#### DATA
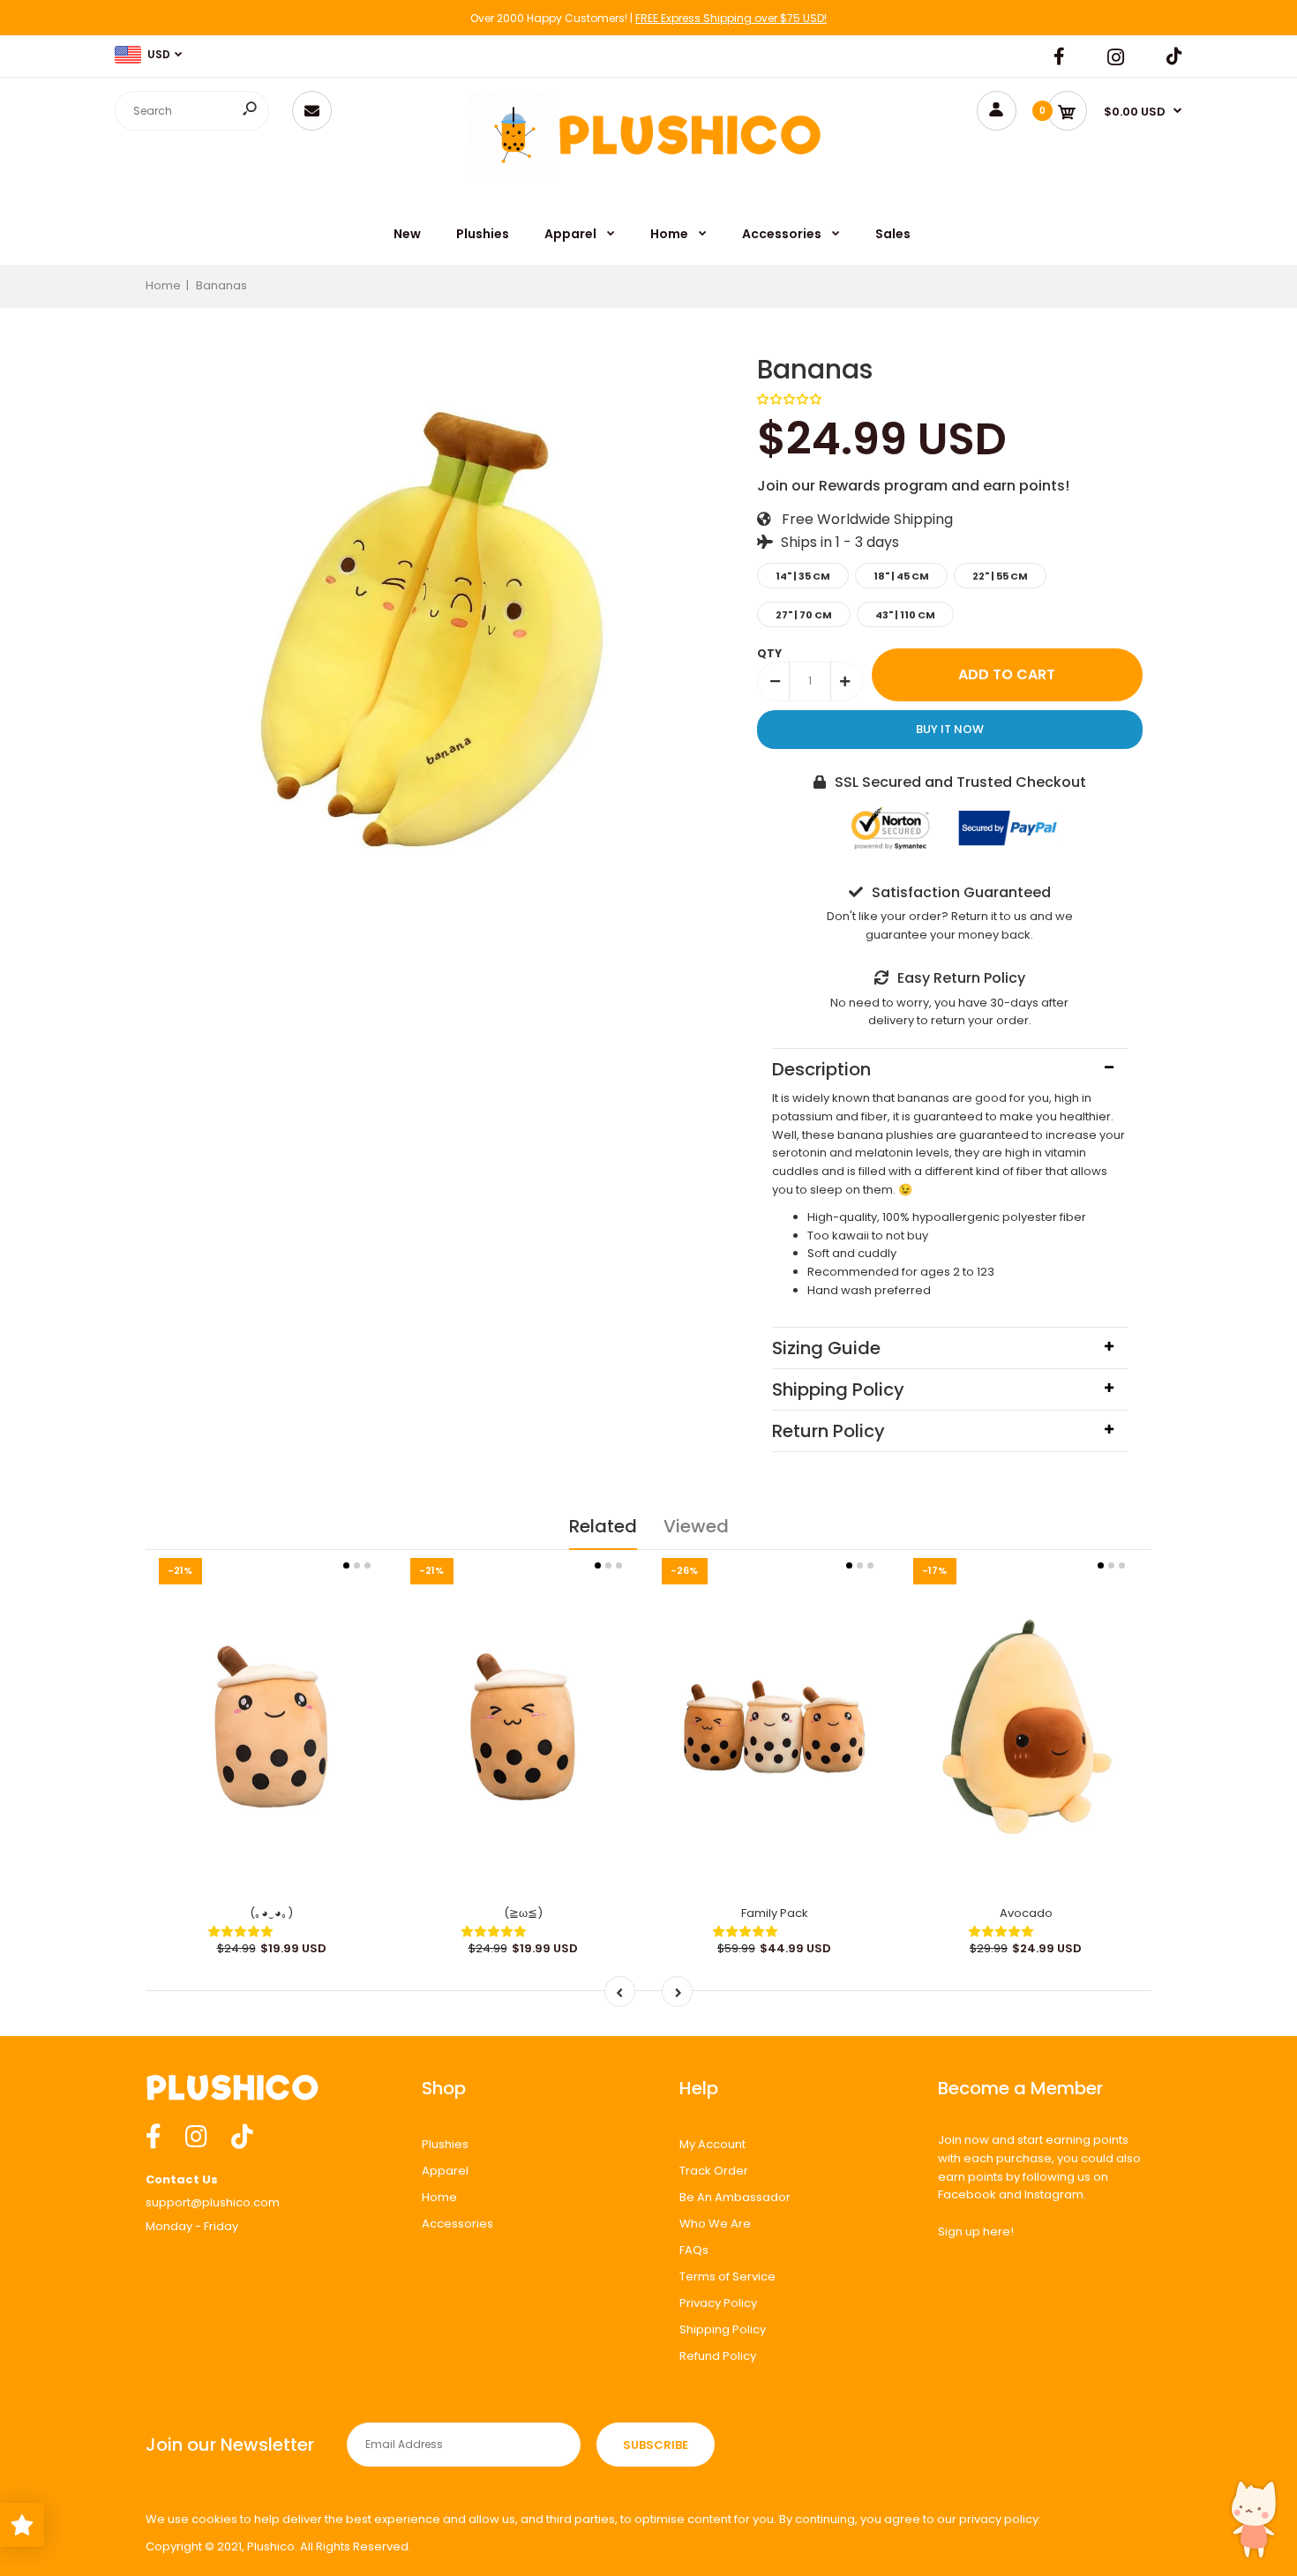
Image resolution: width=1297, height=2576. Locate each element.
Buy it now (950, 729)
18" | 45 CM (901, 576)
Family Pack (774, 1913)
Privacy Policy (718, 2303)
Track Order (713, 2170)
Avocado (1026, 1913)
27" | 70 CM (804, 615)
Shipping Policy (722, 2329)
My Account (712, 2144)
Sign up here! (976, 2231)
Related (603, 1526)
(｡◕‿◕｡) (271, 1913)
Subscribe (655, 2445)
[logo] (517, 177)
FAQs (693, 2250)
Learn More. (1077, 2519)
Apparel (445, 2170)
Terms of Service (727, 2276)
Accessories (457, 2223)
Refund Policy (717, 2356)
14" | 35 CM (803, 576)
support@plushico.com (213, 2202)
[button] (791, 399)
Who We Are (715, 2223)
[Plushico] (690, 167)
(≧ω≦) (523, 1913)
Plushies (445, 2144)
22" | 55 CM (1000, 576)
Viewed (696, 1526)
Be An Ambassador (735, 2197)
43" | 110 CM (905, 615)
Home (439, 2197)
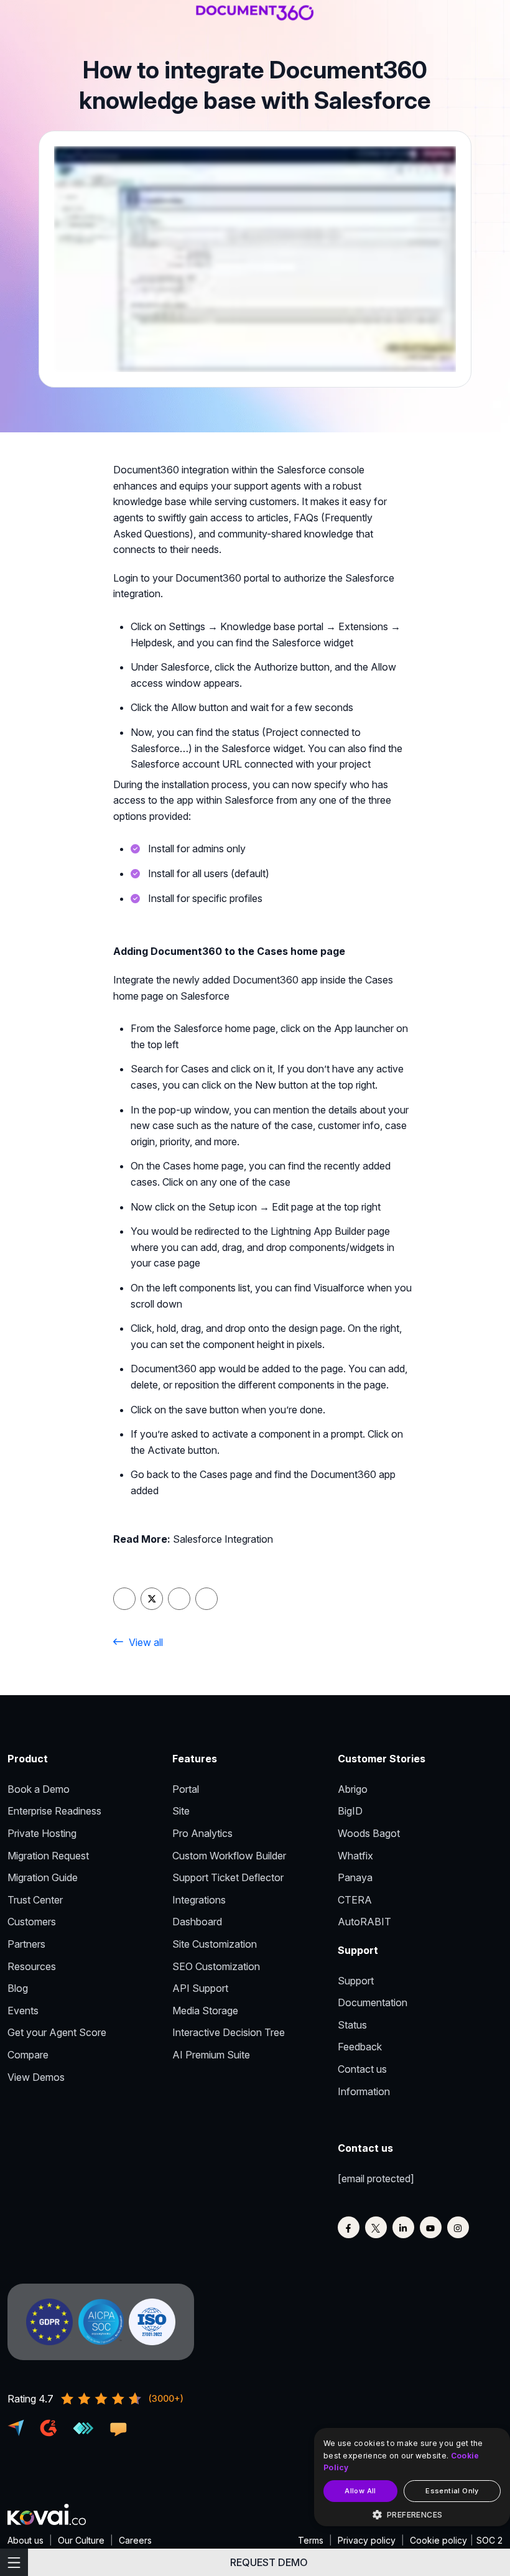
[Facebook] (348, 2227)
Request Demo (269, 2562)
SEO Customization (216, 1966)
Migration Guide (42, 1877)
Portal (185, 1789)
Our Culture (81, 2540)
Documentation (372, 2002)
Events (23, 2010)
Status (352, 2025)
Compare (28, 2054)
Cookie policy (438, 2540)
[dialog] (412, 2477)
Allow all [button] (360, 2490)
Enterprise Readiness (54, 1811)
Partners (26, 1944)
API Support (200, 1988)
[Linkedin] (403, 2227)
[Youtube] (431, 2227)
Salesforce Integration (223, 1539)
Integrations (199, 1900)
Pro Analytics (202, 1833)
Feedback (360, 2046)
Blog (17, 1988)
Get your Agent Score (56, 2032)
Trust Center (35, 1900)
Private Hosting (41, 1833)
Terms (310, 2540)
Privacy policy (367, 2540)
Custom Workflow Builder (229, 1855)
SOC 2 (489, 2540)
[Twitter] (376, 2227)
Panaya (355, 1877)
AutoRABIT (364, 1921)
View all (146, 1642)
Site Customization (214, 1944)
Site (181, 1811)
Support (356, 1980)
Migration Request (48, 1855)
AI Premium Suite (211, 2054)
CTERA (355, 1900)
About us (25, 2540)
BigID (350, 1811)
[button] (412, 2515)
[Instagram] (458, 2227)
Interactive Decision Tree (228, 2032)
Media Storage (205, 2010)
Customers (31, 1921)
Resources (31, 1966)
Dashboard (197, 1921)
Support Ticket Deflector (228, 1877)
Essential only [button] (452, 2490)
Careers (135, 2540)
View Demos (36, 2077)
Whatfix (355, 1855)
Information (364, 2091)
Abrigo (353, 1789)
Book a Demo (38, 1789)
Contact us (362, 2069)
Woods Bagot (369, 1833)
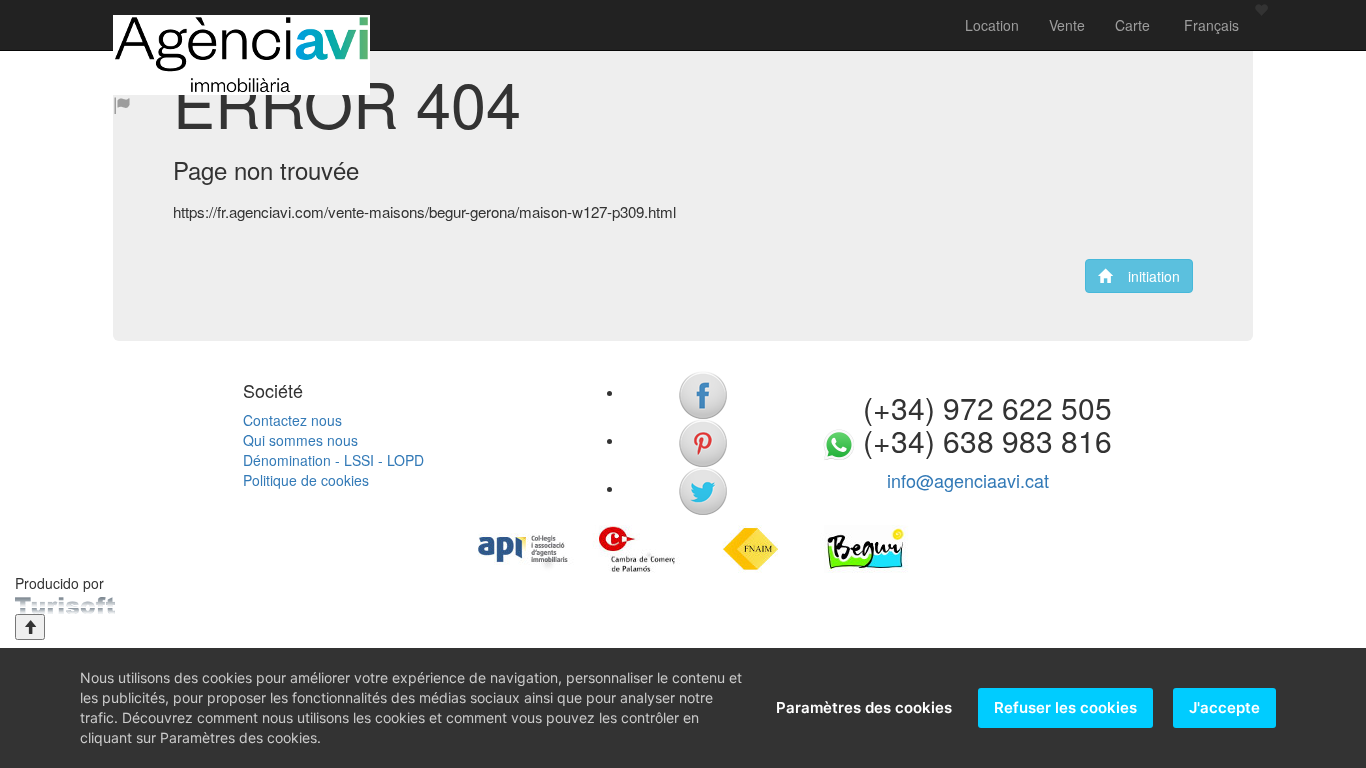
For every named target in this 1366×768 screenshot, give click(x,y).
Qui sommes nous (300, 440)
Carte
########
> [PROMPT]:
Print each record exactly as it stands, leaving the images out.

> [RESULT OF THE TASK]:
Image resolution: width=1297, height=2576. Locate each element.
Buy it now (950, 729)
18" | 45 CM (901, 576)
Family Pack (774, 1913)
Privacy Policy (718, 2303)
Track Order (713, 2170)
Avocado (1026, 1913)
27" | 70 CM (804, 615)
Shipping Policy (722, 2329)
My Account (712, 2144)
Sign up here! (976, 2231)
Related (603, 1526)
(｡◕‿◕｡) (271, 1913)
Subscribe (655, 2445)
[logo] (517, 177)
FAQs (693, 2250)
Learn More. (1077, 2519)
Apparel (445, 2170)
Terms of Service (727, 2276)
Accessories (457, 2223)
Refund Policy (717, 2356)
14" | 35 CM (803, 576)
support@plushico.com (213, 2202)
[button] (791, 399)
Who We Are (715, 2223)
[Plushico] (690, 167)
(≧ω≦) (523, 1913)
Plushies (445, 2144)
22" | 55 CM (1000, 576)
Viewed (696, 1526)
Be An Ambassador (735, 2197)
43" | 110 CM (905, 615)
Home (439, 2197)
[Facebook] (348, 2227)
Request Demo (269, 2562)
SEO Customization (216, 1966)
Migration Guide (42, 1877)
Portal (185, 1789)
Our Culture (81, 2540)
Documentation (372, 2002)
Events (23, 2010)
Status (352, 2025)
Compare (28, 2054)
Cookie policy (438, 2540)
[dialog] (412, 2477)
Allow all [button] (360, 2490)
Enterprise Readiness (54, 1811)
Partners (26, 1944)
API Support (200, 1988)
[Linkedin] (403, 2227)
[Youtube] (431, 2227)
Salesforce Integration (223, 1539)
Integrations (199, 1900)
Pro Analytics (202, 1833)
Feedback (360, 2046)
Blog (17, 1988)
Get your Agent Score (56, 2032)
Trust Center (35, 1900)
Private Hosting (41, 1833)
Terms (310, 2540)
Privacy policy (367, 2540)
Custom Workflow Builder (229, 1855)
SOC 2 (489, 2540)
[Twitter] (376, 2227)
Panaya (355, 1877)
AutoRABIT (364, 1921)
View all (146, 1642)
Site Customization (214, 1944)
Site (181, 1811)
Support (356, 1980)
Migration Request (48, 1855)
AI Premium Suite (211, 2054)
CTERA (355, 1900)
About us (25, 2540)
BigID (350, 1811)
[button] (412, 2515)
[Instagram] (458, 2227)
Interactive Decision Tree (228, 2032)
Media Storage (205, 2010)
Customers (31, 1921)
Resources (31, 1966)
Dashboard (197, 1921)
Support Ticket Deflector (228, 1877)
Essential only [button] (452, 2490)
Careers (135, 2540)
View Demos (36, 2077)
Whatfix (355, 1855)
Information (364, 2091)
Abrigo (353, 1789)
Book a Demo (38, 1789)
Contact us (362, 2069)
Woods Bagot (369, 1833)
For every named target in this 1366×768 screenshot, give click(x,y).
Qui sommes nous (300, 440)
Carte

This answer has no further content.